- Your tasks:
(1) From the text on the Mikulov symposium, reproduce word for word everything from "Martin Dostál wrote" down to "top of that.".
(2) According to the text on the Mikulov symposium, where do the roots of the term symposium go back to?

- Source:
★ ★ ★
Martin Dostál wrote his text on the Mikulov symposium first which saved me a lot of work. I no longer have to explain who we are, how we came to Mikulov, what the artists created here or even that the two of us spent less time in Mikulov than everybody else… and I can spare readers repetitions, adding just what I have to say on top of that.

 

Symposium and dílna

The name of the Mikulov Art Symposium "dílna" (meaning workshop) seems to contradict itself. The roots of the term symposium go back to the name of one of Plato’s dialogues where it refers to a feast, followed by a (philosophy-) themed discourse. Dílna, or workshop, however, evokes mostly workplace, work, and output.
So what is Mikulov all about? 
Judging from experience, the MAS "dílna" should be a feast, a discourse and a workplace. People tend to think that artists lead Bohemian lives. In Mikulov, it’s difficult to claim otherwise, with a glass of wine in your hand. But this year, I was surprised by how hard everyone worked. Was it because the artists who came had great professional experience to know only too well they had to work their way through to the result? Or did it have something to do with the fact that all of them were “returning”?
★ ★ ★
- Extracted data:
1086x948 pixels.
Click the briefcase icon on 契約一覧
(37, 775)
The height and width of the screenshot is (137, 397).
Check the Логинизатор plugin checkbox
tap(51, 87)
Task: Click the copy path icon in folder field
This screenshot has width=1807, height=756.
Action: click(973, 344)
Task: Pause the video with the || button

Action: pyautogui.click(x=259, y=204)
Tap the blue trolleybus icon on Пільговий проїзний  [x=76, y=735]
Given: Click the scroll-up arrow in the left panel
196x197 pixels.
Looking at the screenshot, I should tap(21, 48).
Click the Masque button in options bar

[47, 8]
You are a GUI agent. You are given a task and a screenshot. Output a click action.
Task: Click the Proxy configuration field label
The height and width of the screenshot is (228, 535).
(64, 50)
★ ★ ★
- Solved tasks:
(1)
Martin Dostál wrote his text on the Mikulov symposium first which saved me a lot of work. I no longer have to explain who we are, how we came to Mikulov, what the artists created here or even that the two of us spent less time in Mikulov than everybody else… and I can spare readers repetitions, adding just what I have to say on top of that.

(2) To the name of one of Plato's dialogues, where it refers to a feast followed by a (philosophy-) themed discourse.